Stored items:
--------
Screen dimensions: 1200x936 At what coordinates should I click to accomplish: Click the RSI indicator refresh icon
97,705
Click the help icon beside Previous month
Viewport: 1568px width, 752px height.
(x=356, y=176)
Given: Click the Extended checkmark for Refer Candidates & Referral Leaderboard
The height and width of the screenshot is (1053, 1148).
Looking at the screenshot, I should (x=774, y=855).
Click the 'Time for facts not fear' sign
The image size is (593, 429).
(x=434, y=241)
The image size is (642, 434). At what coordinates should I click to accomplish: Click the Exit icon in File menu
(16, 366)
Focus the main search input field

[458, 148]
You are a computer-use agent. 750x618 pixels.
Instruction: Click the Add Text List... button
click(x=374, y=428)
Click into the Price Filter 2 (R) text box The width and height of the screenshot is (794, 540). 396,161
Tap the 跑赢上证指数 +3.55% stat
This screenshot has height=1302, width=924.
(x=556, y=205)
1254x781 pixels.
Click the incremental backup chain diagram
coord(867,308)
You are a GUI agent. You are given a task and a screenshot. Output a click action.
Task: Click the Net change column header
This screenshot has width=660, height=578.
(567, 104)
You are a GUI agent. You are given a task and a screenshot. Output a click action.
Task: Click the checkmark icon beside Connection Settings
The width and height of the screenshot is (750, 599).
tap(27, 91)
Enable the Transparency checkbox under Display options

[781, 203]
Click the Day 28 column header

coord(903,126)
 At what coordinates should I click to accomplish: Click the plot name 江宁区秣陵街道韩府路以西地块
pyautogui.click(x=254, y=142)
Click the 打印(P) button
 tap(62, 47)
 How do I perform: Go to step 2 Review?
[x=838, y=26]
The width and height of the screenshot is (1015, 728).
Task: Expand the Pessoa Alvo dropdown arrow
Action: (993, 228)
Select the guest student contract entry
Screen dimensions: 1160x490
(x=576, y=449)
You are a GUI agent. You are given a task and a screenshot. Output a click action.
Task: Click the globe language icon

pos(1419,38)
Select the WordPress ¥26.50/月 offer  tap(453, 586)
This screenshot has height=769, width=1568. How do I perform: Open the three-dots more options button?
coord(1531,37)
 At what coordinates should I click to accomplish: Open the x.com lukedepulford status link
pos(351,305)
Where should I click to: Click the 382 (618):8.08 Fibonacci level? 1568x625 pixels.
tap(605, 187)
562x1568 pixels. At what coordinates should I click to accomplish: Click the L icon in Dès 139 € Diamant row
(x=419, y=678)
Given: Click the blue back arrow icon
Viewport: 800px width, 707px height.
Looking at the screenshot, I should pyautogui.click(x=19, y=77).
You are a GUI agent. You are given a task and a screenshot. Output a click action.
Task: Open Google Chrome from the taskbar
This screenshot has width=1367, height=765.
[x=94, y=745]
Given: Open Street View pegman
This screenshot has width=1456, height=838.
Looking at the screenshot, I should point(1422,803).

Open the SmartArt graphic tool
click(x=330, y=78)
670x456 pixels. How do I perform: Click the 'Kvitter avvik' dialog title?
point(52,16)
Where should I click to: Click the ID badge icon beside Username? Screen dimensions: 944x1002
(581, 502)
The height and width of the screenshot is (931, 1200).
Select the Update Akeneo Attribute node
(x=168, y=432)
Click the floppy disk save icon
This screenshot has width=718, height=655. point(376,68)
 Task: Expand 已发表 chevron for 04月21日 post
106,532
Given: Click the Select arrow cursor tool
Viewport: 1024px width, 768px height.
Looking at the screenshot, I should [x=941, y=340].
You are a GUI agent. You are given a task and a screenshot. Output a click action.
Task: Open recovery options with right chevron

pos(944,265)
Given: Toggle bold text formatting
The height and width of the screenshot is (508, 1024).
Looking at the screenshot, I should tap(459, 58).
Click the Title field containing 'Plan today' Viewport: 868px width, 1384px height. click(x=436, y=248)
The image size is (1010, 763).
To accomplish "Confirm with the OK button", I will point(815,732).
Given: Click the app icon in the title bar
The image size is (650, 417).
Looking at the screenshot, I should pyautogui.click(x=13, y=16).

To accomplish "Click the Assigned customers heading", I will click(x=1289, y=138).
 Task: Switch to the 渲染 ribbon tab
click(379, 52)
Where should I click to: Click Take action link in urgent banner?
--------
## Task
Output the records once more, exactly as they stand.

## Finished exercise
Screen dimensions: 1200x936 At what coordinates should I click to accomplish: Click the RSI indicator refresh icon
97,705
Click the help icon beside Previous month
Viewport: 1568px width, 752px height.
(x=356, y=176)
Given: Click the Extended checkmark for Refer Candidates & Referral Leaderboard
The height and width of the screenshot is (1053, 1148).
Looking at the screenshot, I should (x=774, y=855).
Click the 'Time for facts not fear' sign
The image size is (593, 429).
(x=434, y=241)
The image size is (642, 434). At what coordinates should I click to accomplish: Click the Exit icon in File menu
(16, 366)
Focus the main search input field

[458, 148]
You are a computer-use agent. 750x618 pixels.
Instruction: Click the Add Text List... button
click(x=374, y=428)
Click into the Price Filter 2 (R) text box The width and height of the screenshot is (794, 540). 396,161
Tap the 跑赢上证指数 +3.55% stat
This screenshot has height=1302, width=924.
(x=556, y=205)
1254x781 pixels.
Click the incremental backup chain diagram
coord(867,308)
You are a GUI agent. You are given a task and a screenshot. Output a click action.
Task: Click the Net change column header
This screenshot has width=660, height=578.
(567, 104)
You are a GUI agent. You are given a task and a screenshot. Output a click action.
Task: Click the checkmark icon beside Connection Settings
The width and height of the screenshot is (750, 599).
tap(27, 91)
Enable the Transparency checkbox under Display options

[781, 203]
Click the Day 28 column header

coord(903,126)
 At what coordinates should I click to accomplish: Click the plot name 江宁区秣陵街道韩府路以西地块
pyautogui.click(x=254, y=142)
Click the 打印(P) button
 tap(62, 47)
 How do I perform: Go to step 2 Review?
[x=838, y=26]
The width and height of the screenshot is (1015, 728).
Task: Expand the Pessoa Alvo dropdown arrow
Action: (993, 228)
Select the guest student contract entry
Screen dimensions: 1160x490
(x=576, y=449)
You are a GUI agent. You are given a task and a screenshot. Output a click action.
Task: Click the globe language icon

pos(1419,38)
Select the WordPress ¥26.50/月 offer  tap(453, 586)
This screenshot has height=769, width=1568. How do I perform: Open the three-dots more options button?
coord(1531,37)
 At what coordinates should I click to accomplish: Open the x.com lukedepulford status link
pos(351,305)
Where should I click to: Click the 382 (618):8.08 Fibonacci level? 1568x625 pixels.
tap(605, 187)
562x1568 pixels. At what coordinates should I click to accomplish: Click the L icon in Dès 139 € Diamant row
(x=419, y=678)
Given: Click the blue back arrow icon
Viewport: 800px width, 707px height.
Looking at the screenshot, I should pyautogui.click(x=19, y=77).
You are a GUI agent. You are given a task and a screenshot. Output a click action.
Task: Open Google Chrome from the taskbar
This screenshot has width=1367, height=765.
[x=94, y=745]
Given: Open Street View pegman
This screenshot has width=1456, height=838.
Looking at the screenshot, I should point(1422,803).

Open the SmartArt graphic tool
click(x=330, y=78)
670x456 pixels. How do I perform: Click the 'Kvitter avvik' dialog title?
point(52,16)
Where should I click to: Click the ID badge icon beside Username? Screen dimensions: 944x1002
(581, 502)
The height and width of the screenshot is (931, 1200).
Select the Update Akeneo Attribute node
(x=168, y=432)
Click the floppy disk save icon
This screenshot has width=718, height=655. point(376,68)
 Task: Expand 已发表 chevron for 04月21日 post
106,532
Given: Click the Select arrow cursor tool
Viewport: 1024px width, 768px height.
Looking at the screenshot, I should [x=941, y=340].
You are a GUI agent. You are given a task and a screenshot. Output a click action.
Task: Open recovery options with right chevron

pos(944,265)
Given: Toggle bold text formatting
The height and width of the screenshot is (508, 1024).
Looking at the screenshot, I should tap(459, 58).
Click the Title field containing 'Plan today' Viewport: 868px width, 1384px height. click(x=436, y=248)
The image size is (1010, 763).
To accomplish "Confirm with the OK button", I will point(815,732).
Given: Click the app icon in the title bar
The image size is (650, 417).
Looking at the screenshot, I should pyautogui.click(x=13, y=16).

To accomplish "Click the Assigned customers heading", I will click(x=1289, y=138).
 Task: Switch to the 渲染 ribbon tab
click(379, 52)
Where should I click to: Click Take action link in urgent banner?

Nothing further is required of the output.